Pendant leur occupation, les djihadistes, ont censuré la pensée artistique et intellectuelle en interdisant notamment de nombreuses formes d’expressions artistiques, telles que la peinture et la musique, avec à la clé des punitions sévères pour les transgresseurs. « Si on faisait quoi que ce soit, ils nous décapitaient ou nous donnaient des coups de fouet », confie à l’AFP Malak al-Yatim, un musicien de 60 ans qui a vu ses instruments brisés et qui fut interdit de chanter pendant trois ans. Aujourd’hui, « je me sens, dit-il, comme un oiseau qui vole dans un ciel de printemps. »

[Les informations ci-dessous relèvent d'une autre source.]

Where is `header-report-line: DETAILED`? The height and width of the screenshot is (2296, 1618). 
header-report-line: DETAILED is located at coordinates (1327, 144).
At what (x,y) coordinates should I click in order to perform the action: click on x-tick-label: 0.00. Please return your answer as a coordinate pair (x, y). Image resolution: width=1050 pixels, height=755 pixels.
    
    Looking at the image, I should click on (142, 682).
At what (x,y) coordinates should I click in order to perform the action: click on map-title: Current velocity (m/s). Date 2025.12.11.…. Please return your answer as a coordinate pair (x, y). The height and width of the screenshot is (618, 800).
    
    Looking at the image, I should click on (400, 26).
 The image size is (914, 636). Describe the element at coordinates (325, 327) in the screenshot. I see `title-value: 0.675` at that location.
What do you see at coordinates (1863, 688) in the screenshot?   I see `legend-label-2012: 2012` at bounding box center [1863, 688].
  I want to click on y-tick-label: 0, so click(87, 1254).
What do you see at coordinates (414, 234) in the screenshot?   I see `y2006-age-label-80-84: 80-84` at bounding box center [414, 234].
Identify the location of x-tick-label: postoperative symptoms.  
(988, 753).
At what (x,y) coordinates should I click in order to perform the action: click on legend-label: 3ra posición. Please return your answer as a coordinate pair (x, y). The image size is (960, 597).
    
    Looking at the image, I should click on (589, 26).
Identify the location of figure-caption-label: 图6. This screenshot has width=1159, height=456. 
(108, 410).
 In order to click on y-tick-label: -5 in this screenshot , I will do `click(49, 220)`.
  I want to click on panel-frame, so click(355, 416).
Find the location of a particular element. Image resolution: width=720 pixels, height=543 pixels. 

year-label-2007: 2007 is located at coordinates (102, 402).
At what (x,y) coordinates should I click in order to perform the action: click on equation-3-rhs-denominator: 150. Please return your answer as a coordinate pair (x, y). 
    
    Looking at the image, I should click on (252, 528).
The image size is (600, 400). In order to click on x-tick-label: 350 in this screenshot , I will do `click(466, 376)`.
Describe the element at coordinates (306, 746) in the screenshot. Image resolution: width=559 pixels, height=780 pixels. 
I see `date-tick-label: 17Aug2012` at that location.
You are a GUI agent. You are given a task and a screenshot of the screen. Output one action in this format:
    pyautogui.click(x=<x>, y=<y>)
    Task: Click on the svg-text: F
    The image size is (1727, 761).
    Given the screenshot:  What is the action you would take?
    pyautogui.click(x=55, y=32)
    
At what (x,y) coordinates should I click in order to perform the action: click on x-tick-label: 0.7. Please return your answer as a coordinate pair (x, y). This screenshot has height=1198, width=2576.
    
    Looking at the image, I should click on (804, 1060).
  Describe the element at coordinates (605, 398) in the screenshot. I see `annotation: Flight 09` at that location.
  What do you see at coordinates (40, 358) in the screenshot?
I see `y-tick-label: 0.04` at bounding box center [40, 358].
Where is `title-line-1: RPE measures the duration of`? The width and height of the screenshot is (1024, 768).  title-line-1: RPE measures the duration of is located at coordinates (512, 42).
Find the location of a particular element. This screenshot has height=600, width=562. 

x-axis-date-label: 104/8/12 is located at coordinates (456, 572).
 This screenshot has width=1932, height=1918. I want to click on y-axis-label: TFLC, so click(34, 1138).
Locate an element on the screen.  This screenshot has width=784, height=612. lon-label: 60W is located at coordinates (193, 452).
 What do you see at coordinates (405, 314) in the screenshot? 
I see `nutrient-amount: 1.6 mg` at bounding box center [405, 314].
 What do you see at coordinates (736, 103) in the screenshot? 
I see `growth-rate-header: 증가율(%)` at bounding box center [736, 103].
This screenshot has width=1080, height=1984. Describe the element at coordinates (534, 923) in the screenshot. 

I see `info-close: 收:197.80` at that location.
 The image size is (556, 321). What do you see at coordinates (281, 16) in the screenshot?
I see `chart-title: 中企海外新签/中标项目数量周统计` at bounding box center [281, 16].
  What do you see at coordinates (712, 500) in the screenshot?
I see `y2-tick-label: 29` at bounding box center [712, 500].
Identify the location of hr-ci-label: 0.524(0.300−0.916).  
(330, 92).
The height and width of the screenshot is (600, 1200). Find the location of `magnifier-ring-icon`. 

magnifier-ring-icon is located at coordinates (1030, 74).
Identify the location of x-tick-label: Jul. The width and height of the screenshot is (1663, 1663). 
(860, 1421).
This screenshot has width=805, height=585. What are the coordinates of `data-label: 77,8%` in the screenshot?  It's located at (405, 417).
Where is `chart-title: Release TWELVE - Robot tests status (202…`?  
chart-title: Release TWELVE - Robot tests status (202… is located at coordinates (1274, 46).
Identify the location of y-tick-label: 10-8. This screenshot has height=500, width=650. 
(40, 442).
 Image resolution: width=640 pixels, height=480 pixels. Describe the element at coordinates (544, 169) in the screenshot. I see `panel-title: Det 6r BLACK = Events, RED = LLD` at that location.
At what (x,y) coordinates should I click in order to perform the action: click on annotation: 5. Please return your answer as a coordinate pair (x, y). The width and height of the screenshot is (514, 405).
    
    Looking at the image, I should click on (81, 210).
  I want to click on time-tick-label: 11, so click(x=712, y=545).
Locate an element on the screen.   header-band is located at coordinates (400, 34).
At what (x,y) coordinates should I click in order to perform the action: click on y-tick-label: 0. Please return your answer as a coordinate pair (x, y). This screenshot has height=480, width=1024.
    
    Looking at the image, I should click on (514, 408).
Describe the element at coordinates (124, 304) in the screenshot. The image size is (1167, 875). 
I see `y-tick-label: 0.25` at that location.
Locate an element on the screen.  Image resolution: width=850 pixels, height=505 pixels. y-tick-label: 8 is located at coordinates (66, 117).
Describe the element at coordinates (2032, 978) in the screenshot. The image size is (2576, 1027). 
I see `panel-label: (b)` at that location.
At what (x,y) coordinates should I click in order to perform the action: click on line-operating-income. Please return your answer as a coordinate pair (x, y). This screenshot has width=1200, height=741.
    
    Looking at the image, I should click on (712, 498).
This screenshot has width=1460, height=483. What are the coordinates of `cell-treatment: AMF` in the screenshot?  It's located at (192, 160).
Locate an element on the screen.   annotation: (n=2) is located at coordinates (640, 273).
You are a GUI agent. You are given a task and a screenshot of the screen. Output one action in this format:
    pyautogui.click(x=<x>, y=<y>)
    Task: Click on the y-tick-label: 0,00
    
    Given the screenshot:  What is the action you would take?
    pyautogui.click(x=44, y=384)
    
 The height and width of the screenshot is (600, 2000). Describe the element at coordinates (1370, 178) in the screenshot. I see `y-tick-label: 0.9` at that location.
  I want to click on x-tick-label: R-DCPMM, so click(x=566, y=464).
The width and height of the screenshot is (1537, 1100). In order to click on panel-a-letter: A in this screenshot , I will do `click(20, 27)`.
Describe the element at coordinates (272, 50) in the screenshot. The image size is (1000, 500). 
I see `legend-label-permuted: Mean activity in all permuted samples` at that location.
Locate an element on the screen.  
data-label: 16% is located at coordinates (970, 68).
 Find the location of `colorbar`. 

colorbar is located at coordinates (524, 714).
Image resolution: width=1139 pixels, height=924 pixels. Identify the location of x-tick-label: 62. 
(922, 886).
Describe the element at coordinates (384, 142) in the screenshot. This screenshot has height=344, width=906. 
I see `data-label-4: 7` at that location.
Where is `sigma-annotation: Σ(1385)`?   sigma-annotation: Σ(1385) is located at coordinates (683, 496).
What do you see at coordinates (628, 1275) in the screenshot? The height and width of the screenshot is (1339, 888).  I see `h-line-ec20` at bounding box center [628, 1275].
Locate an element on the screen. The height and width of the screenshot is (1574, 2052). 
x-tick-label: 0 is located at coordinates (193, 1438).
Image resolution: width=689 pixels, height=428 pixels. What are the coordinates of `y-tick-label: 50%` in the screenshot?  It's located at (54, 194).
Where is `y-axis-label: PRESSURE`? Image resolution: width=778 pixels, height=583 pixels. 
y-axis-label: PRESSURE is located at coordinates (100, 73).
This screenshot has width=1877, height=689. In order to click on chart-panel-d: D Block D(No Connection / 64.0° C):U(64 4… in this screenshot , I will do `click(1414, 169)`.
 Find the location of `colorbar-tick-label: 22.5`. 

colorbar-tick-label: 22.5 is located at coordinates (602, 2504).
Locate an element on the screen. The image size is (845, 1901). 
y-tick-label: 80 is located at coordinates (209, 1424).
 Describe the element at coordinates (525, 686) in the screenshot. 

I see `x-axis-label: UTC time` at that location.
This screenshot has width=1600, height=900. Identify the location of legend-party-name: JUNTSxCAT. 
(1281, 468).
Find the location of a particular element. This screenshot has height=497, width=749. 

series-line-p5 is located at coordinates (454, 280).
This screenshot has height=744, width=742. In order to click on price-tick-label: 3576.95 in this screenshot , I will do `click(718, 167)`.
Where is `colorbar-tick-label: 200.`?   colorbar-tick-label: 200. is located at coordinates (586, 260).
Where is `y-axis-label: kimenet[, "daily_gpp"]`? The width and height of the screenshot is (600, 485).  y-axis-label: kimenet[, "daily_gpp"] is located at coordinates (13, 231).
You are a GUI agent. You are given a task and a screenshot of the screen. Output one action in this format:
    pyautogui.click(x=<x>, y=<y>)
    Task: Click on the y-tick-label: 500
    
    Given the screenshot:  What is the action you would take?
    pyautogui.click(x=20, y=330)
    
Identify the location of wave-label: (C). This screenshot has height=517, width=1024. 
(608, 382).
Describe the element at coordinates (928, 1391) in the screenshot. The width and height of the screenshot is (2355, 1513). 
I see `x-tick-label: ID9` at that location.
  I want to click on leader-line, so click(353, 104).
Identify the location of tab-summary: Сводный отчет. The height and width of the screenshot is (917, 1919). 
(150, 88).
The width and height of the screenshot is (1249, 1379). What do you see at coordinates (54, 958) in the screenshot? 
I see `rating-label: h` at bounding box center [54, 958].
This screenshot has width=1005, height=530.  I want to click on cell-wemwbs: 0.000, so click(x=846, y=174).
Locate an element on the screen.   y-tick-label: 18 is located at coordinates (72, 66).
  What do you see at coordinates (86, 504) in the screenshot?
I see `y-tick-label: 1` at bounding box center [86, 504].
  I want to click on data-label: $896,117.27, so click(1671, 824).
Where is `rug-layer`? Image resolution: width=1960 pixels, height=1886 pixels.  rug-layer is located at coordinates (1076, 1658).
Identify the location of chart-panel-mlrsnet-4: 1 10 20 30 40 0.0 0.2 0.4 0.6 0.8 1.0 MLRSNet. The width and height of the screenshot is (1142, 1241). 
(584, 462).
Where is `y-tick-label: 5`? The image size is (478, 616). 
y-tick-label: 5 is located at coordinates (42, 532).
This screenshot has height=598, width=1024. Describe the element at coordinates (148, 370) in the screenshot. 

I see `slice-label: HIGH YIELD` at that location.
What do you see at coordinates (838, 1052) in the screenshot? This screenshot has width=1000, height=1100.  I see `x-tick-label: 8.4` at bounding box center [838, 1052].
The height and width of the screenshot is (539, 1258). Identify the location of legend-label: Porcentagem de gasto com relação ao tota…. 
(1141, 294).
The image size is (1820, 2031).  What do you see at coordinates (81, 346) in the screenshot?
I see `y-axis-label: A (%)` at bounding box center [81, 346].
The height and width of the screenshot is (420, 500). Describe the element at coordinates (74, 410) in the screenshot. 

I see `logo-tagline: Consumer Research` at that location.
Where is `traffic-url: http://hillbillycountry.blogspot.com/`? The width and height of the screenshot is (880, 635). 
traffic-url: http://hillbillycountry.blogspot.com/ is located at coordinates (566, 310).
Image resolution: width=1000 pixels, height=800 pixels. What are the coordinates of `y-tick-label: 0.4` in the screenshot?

La bibliothèque du nouveau centre accueille des centaines de livres. « Les livres que vous voyez là, on les a sortis des décombres », raconte à l’AFP, Ziad al-Hamad, directeur du centre et co-président de la commission « culture et antiquités » de Raqa. « A l’époque de l’EI, des habitants avaient préservé d’une manière ou d’une autre les livres des centres culturels », ajoute le responsable. « Quand la ville a été libérée, ils nous les ont ramenés », confie-t-il.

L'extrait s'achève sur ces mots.